§ **Daftar Tugas**:
1. Salin teks sumber tanpa mengubah satu kata pun, mulai dari "Cak Nun bercerita" terus ke bawah sampai "menyampaikan beberapa poin.".
2. Ringkas teks sumber dalam tiga kalimat.

Cak Nun bercerita bahwa wirid Padhang Mbulan lahir pada medio tahun 90-an di maiyahan Padhang Mbulan. Sedangkan Hasbunallah dan Shohibu Baitiy lahir sekitar 4 tahun yang lalu. Cak Nun mengakui bahwa beliau tidak terdidik sama sekali dalam bidang musik. Cak Nun berpendirian bahwa Hasbunallah, Shohibu Baity, Wirid Padhang Mbuan dst merupakan titipan Allah. Hasbunallah pada awalnya sudah direncanakan sebagai judul album Kiai Kanjeng pada saat itu, menjelang finishing album tersebut, lahirlah Shohibu Baitiy yang prosesnya sangat singkat, kemudian diaransemen pada saat itu juga, dan justru Shohibu Baitiy yang menjadi maskot album tersebut. Cak Nun kemudian mempersilahkan Dokter Ananto menyampaikan beberapa poin.

Dokter Ananto malam itu memaparkan perbedaan antara pengobatan barat dan pengobatan timur. Menurutnya, pengobatan versi barat melakukan pendekatan pada gejala-gejala dan bagian organ tubuh-tubuhnya. Sedangkan kalau pengobatan timur pendekatannya lebih ke arah holistik, yaitu meneliti bagaimana latar belakang munculnya penyakit yang diderita, secara mudahnya orang barat itu meneliti sedangkan orang timur itu niteni. Sehingga, pengobatan versi barat lebih gampang karena setelah melakukan penelitian obat yang digunakan kemudian diracik dan diramu kemudian diproduksi secara massal. Sedangkan pengobatan versi timur terkadang lebih rumit, bahkan terkadang kita tidak pernah terpikir sebelumnya bahwa sebuah penyakit bisa diobati dengan obat yang tidak kita duga sebelumnya. “Nah, malam hari ini saya juga belajar, bahwa ternyata di dalam pengobatan baik barat dan timur yg ada perbedaannya tadi ada juga kesaamannya,” lanjut Dokter Ananto.

Menurut Dokter Ananto, dalam sebuah proses manajemen setidaknya ada 4 peristiwa; input, proses, output dan outcome. Input adalah ketika kita memberikan masukan dan melakukan kajian, pada tahap proses adalah bagaimana kita mencoba melakukan sesuatu hal, output adalah hasil dari proses yang dilakukan sebelumnya, sedangkan outcome merupakan dampak dari hasil proses input dan output sebelumnya. Sama seperti peristiwa petani menanam padi. Setelah petani menanam padi, maka yang dilakukan adalah proses perawatan padi itu sendiri; pemupukkan, menyiangi rumput, dsb. Sampai tahap tersebut adalah kewajiban petani. Output dari proses menanam padi itu adalah hak sepenuhnya milik Allah, sampai pada level outcome-pun bukan urusan petani itu sendiri. Dokter Ananto sendiri mengambil pelajaran dari peristiwa menanam padi tadi bahwa setelah ia berusaha, yang dilakukannya adalah berserah diri kepada Allah yang kemudian menentukan hasil apapun, karena bisa saja proses menanam padinya sudah sesuai aturan, tetapi tiba-tiba Allah tidak mengizinkan panen, hal seperti itu bisa saja terjadi dalam bidang yang lain.

§ **Data Tersimpan**:
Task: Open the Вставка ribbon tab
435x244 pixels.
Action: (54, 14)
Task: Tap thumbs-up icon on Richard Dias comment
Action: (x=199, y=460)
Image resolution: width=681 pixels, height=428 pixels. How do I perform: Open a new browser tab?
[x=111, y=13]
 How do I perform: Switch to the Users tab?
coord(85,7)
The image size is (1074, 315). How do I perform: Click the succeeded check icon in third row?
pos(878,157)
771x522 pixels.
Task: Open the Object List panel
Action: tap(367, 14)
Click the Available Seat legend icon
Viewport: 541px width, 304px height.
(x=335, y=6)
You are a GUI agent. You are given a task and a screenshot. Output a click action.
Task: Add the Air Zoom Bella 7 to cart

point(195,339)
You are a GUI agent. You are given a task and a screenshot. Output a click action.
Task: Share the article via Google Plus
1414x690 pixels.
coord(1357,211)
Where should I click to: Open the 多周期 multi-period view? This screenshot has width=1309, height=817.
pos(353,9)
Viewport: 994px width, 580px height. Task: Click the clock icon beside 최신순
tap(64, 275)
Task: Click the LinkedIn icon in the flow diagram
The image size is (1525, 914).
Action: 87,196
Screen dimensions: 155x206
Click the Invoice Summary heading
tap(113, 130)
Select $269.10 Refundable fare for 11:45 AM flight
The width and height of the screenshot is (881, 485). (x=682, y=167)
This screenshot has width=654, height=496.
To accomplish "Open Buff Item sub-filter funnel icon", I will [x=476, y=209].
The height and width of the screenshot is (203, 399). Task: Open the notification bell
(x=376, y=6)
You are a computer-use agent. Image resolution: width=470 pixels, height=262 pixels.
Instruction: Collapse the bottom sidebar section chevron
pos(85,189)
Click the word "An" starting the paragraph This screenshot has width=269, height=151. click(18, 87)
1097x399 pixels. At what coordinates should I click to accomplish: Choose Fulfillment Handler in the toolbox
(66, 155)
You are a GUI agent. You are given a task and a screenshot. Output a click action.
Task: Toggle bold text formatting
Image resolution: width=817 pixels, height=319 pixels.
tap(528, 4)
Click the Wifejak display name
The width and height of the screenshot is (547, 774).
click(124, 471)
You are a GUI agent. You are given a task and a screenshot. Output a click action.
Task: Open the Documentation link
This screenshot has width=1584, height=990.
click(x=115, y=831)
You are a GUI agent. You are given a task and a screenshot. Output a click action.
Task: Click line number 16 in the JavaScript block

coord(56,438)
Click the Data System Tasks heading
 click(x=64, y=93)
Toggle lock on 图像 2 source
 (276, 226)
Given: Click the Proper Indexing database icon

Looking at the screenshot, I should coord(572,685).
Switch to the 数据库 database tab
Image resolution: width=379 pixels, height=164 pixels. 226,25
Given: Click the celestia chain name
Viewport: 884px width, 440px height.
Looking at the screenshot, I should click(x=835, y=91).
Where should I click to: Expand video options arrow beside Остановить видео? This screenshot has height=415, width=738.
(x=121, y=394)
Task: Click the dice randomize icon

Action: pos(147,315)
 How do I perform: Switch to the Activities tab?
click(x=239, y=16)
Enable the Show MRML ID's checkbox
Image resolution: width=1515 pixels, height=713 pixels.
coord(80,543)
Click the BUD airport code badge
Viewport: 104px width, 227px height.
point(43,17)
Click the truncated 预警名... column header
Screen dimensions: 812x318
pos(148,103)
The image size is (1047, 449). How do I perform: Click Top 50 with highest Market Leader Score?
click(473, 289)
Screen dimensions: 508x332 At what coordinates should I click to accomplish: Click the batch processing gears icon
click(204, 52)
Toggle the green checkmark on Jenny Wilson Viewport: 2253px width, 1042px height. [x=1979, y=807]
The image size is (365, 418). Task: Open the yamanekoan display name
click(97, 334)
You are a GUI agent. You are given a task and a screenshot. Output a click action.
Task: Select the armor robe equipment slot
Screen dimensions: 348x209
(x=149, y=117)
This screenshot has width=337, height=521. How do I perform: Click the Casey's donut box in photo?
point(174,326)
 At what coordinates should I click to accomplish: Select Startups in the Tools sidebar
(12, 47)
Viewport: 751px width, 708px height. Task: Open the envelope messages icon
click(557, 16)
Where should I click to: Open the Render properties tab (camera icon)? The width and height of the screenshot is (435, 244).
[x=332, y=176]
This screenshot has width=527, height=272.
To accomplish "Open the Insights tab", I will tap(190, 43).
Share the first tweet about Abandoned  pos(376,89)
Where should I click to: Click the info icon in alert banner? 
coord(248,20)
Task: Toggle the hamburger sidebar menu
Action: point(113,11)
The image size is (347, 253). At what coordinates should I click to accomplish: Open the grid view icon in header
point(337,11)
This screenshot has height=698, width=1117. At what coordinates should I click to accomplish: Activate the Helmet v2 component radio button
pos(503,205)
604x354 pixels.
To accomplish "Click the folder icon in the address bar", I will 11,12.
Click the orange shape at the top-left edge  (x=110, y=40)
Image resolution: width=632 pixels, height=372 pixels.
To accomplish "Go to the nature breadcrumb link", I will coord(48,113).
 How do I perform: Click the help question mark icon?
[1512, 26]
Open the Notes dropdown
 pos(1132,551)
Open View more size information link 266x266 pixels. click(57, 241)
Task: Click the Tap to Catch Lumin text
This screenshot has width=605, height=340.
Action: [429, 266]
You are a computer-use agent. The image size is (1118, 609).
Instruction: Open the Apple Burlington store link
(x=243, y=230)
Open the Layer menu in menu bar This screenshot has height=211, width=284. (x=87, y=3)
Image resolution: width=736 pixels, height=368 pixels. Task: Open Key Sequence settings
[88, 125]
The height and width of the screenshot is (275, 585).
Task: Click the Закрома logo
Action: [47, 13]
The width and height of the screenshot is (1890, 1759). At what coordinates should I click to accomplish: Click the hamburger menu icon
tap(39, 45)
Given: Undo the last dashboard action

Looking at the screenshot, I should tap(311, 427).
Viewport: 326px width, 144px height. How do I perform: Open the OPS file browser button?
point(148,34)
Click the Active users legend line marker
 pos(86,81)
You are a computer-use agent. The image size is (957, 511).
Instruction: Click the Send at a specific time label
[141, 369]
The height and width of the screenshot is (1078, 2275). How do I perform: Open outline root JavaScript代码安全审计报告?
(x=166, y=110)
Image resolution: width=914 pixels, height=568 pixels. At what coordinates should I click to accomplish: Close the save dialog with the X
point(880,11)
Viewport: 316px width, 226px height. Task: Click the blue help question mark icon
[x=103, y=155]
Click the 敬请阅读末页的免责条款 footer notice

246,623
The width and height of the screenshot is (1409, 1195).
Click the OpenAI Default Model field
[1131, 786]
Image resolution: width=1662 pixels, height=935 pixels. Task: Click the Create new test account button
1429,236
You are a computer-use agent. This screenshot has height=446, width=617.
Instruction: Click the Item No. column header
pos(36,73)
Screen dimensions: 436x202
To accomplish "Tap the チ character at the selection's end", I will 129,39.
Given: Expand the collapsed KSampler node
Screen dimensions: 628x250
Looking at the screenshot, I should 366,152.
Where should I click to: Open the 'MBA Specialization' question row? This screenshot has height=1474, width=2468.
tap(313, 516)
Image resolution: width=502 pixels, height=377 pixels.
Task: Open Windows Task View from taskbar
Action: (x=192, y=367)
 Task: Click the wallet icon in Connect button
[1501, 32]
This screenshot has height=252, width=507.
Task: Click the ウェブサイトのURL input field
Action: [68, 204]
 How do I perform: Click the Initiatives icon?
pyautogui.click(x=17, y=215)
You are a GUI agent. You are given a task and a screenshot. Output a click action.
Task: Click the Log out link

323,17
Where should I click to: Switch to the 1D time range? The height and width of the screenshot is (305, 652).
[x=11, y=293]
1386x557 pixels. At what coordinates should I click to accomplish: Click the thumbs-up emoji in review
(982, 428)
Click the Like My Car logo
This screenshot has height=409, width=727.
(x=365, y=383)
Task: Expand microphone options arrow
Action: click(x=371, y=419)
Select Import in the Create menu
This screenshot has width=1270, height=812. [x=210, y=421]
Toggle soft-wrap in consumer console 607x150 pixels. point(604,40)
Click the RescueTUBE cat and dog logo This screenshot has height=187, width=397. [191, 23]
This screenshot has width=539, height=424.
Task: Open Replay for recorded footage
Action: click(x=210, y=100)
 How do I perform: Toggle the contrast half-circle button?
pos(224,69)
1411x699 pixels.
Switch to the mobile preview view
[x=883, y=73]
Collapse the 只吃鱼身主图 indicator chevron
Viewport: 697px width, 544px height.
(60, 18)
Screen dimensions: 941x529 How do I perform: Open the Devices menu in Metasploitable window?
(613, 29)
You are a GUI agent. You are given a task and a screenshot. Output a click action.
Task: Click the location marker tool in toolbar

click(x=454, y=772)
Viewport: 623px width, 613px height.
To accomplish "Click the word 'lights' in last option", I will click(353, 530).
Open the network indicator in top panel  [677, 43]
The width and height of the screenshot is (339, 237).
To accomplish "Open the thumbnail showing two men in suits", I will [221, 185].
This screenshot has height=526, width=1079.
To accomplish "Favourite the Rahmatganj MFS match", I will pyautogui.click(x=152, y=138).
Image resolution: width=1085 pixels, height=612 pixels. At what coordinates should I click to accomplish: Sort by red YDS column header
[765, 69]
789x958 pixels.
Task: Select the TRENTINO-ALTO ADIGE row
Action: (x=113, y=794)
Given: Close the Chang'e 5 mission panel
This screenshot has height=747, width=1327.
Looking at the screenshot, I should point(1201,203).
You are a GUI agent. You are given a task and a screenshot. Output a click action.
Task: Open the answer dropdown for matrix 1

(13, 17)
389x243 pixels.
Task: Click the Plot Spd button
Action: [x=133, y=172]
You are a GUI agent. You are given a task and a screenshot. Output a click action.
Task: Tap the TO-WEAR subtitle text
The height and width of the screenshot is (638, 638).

§ **Pembahasan Jawaban**:
1.
Cak Nun bercerita bahwa wirid Padhang Mbulan lahir pada medio tahun 90-an di maiyahan Padhang Mbulan. Sedangkan Hasbunallah dan Shohibu Baitiy lahir sekitar 4 tahun yang lalu. Cak Nun mengakui bahwa beliau tidak terdidik sama sekali dalam bidang musik. Cak Nun berpendirian bahwa Hasbunallah, Shohibu Baity, Wirid Padhang Mbuan dst merupakan titipan Allah. Hasbunallah pada awalnya sudah direncanakan sebagai judul album Kiai Kanjeng pada saat itu, menjelang finishing album tersebut, lahirlah Shohibu Baitiy yang prosesnya sangat singkat, kemudian diaransemen pada saat itu juga, dan justru Shohibu Baitiy yang menjadi maskot album tersebut. Cak Nun kemudian mempersilahkan Dokter Ananto menyampaikan beberapa poin.

2. Cak Nun bercerita bahwa wirid Padhang Mbulan lahir pada pertengahan tahun 90-an, sedangkan Hasbunallah dan Shohibu Baitiy lahir sekitar empat tahun lalu, dan ia menganggap semuanya titipan Allah. Dokter Ananto menjelaskan bahwa pengobatan barat berfokus pada gejala dan bagian organ tubuh, sedangkan pengobatan timur lebih holistik karena melihat latar belakang munculnya penyakit. Lewat contoh petani menanam padi, ia menyampaikan bahwa kewajiban manusia hanya sampai berusaha, sedangkan hasil dan dampaknya ditentukan Allah, sehingga setelah berusaha ia berserah diri.